Saved entries:

- - -

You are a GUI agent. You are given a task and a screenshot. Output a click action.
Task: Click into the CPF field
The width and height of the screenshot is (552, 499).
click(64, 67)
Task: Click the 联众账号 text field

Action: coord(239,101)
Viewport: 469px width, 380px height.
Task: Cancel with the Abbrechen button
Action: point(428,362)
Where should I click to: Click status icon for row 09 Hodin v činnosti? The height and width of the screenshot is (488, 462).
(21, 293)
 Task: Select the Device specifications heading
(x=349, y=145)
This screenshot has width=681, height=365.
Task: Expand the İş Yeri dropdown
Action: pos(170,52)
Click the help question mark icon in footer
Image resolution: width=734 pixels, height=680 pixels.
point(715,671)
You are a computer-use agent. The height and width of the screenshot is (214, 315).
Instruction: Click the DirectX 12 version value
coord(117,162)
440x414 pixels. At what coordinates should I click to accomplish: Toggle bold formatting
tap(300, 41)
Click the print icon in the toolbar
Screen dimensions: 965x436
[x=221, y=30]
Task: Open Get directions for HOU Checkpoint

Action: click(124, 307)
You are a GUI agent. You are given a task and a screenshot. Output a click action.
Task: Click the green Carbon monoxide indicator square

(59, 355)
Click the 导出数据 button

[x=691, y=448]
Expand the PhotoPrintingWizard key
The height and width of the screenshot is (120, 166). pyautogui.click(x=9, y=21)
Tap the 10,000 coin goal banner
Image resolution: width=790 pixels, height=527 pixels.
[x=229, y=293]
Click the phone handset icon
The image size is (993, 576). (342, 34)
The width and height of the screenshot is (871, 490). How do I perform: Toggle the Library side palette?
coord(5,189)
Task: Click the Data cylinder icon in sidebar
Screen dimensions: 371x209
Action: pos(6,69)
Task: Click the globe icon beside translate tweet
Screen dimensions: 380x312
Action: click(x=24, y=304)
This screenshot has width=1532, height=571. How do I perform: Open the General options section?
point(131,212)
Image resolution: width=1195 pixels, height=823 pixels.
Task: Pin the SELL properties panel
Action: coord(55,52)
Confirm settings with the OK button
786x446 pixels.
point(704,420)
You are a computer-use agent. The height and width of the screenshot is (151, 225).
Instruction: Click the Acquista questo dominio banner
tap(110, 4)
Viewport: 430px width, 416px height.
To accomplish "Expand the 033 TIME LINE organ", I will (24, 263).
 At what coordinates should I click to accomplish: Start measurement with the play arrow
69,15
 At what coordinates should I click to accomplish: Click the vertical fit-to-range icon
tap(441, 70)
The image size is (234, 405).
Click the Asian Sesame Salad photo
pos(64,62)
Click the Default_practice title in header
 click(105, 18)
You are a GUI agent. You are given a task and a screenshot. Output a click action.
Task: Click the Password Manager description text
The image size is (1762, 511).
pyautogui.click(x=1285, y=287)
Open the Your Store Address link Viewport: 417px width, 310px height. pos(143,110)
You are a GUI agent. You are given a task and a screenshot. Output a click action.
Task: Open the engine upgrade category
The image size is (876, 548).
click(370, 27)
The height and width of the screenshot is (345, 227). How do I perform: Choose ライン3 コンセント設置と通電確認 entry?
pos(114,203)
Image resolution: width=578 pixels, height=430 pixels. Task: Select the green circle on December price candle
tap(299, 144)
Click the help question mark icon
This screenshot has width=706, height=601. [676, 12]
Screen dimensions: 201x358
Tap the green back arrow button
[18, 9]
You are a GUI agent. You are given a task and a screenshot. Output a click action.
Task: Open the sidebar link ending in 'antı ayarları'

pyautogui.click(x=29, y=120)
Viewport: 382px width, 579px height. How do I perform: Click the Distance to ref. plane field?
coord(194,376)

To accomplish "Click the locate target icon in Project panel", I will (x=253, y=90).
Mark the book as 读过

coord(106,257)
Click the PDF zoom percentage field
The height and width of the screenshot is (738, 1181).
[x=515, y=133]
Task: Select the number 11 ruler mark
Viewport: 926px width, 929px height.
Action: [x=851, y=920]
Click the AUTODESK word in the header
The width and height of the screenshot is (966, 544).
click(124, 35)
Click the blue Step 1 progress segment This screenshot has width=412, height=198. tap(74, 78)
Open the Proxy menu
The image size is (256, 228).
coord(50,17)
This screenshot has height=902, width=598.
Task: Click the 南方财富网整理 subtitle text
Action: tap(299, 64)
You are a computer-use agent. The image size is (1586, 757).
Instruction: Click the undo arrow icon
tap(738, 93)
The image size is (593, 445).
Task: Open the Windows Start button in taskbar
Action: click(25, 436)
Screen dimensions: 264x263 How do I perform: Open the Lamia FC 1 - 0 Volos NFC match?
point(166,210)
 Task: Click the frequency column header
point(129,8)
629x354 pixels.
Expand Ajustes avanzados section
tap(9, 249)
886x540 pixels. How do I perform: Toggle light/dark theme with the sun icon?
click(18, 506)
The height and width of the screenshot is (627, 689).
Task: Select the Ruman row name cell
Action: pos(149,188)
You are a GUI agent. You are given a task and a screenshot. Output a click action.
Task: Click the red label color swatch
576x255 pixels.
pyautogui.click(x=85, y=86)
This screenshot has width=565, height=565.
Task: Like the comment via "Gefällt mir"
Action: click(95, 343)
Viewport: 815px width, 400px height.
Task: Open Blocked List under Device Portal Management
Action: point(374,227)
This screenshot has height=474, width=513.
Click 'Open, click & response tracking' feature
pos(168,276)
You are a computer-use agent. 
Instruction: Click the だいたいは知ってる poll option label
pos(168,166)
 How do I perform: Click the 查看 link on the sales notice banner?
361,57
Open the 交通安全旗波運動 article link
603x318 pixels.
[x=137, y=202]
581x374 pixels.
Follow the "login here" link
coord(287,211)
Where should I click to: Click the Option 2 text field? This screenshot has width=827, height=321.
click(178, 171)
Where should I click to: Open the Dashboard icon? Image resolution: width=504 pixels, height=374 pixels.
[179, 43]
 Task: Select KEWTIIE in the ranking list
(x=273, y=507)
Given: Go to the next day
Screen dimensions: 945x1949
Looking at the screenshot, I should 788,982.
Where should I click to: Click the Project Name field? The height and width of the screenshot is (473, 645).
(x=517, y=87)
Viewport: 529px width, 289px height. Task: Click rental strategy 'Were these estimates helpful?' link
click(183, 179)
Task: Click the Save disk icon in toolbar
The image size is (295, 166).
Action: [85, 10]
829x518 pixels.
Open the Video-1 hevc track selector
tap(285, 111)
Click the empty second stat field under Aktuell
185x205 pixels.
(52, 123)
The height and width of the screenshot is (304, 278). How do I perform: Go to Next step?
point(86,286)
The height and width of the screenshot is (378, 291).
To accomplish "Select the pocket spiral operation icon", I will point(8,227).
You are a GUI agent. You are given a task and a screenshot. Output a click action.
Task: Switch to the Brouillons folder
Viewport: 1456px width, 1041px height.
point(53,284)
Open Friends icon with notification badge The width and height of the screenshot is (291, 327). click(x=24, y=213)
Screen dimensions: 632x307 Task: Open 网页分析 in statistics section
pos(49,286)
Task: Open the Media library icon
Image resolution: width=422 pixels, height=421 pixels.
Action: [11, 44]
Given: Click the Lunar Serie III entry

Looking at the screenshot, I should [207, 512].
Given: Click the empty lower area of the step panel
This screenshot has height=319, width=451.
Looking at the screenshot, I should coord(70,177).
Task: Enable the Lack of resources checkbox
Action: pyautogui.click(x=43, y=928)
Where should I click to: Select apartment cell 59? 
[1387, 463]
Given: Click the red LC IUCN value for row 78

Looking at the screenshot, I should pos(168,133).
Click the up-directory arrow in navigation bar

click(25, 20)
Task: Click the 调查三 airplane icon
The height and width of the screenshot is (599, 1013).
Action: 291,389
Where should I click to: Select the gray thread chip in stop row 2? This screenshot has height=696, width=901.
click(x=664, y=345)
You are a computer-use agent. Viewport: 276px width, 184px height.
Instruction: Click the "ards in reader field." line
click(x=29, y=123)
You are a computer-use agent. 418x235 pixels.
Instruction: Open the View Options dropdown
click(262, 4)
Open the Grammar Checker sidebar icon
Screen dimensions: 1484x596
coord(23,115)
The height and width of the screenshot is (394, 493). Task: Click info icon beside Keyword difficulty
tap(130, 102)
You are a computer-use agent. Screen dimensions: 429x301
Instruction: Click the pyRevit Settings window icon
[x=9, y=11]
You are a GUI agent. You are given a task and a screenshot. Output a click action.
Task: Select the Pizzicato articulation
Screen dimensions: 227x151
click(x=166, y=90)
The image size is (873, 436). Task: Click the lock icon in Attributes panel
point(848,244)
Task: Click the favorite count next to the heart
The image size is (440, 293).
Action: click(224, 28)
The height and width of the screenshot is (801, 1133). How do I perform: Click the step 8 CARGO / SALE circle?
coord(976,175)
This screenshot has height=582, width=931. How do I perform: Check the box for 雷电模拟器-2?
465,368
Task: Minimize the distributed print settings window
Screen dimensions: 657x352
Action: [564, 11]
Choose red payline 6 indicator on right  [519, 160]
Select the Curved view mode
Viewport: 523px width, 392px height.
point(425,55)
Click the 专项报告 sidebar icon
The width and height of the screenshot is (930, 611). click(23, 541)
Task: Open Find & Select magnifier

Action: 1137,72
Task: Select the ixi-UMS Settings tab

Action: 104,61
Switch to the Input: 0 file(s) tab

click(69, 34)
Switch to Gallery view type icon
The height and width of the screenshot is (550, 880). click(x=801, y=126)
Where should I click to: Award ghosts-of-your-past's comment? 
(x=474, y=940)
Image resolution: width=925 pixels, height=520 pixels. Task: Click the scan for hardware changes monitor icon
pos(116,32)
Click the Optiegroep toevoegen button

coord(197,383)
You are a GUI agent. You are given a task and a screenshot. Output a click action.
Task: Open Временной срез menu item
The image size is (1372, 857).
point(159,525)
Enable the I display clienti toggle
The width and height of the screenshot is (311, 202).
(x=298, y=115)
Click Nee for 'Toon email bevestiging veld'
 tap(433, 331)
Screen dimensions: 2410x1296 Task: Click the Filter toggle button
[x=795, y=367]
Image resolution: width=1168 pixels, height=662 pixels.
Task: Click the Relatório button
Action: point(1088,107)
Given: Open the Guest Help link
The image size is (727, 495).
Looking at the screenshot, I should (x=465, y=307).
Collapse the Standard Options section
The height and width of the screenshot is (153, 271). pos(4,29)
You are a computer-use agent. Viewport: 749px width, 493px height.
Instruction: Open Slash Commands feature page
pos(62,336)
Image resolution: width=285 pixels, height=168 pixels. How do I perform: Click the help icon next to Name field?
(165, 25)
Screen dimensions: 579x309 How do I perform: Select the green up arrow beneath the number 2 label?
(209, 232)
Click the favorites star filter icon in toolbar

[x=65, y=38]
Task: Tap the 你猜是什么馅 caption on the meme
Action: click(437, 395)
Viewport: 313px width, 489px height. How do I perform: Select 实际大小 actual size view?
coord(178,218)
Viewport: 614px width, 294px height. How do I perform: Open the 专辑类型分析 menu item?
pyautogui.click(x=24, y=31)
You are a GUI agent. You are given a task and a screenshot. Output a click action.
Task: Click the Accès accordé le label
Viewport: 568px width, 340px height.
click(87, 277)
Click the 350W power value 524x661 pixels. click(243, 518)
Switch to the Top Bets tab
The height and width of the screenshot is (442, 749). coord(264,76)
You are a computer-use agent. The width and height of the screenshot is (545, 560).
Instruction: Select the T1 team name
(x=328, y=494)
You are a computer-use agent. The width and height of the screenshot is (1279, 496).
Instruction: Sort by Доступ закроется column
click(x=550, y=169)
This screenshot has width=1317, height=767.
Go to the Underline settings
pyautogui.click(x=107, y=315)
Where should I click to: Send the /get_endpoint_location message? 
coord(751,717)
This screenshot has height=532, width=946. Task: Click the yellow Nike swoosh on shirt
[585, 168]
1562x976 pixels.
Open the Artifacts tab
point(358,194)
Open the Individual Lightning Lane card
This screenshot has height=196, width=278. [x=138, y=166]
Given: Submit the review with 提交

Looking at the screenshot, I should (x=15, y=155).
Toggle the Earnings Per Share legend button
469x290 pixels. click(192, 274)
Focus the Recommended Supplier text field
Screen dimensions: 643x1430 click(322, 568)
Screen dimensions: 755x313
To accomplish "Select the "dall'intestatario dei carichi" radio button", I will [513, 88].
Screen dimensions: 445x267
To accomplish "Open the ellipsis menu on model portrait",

- - -

- [ACTIVITY]
Search the entries for "empty" and show every line that has it.

- [ANSWER BOX]
Click the empty second stat field under Aktuell
Given: Click the empty lower area of the step panel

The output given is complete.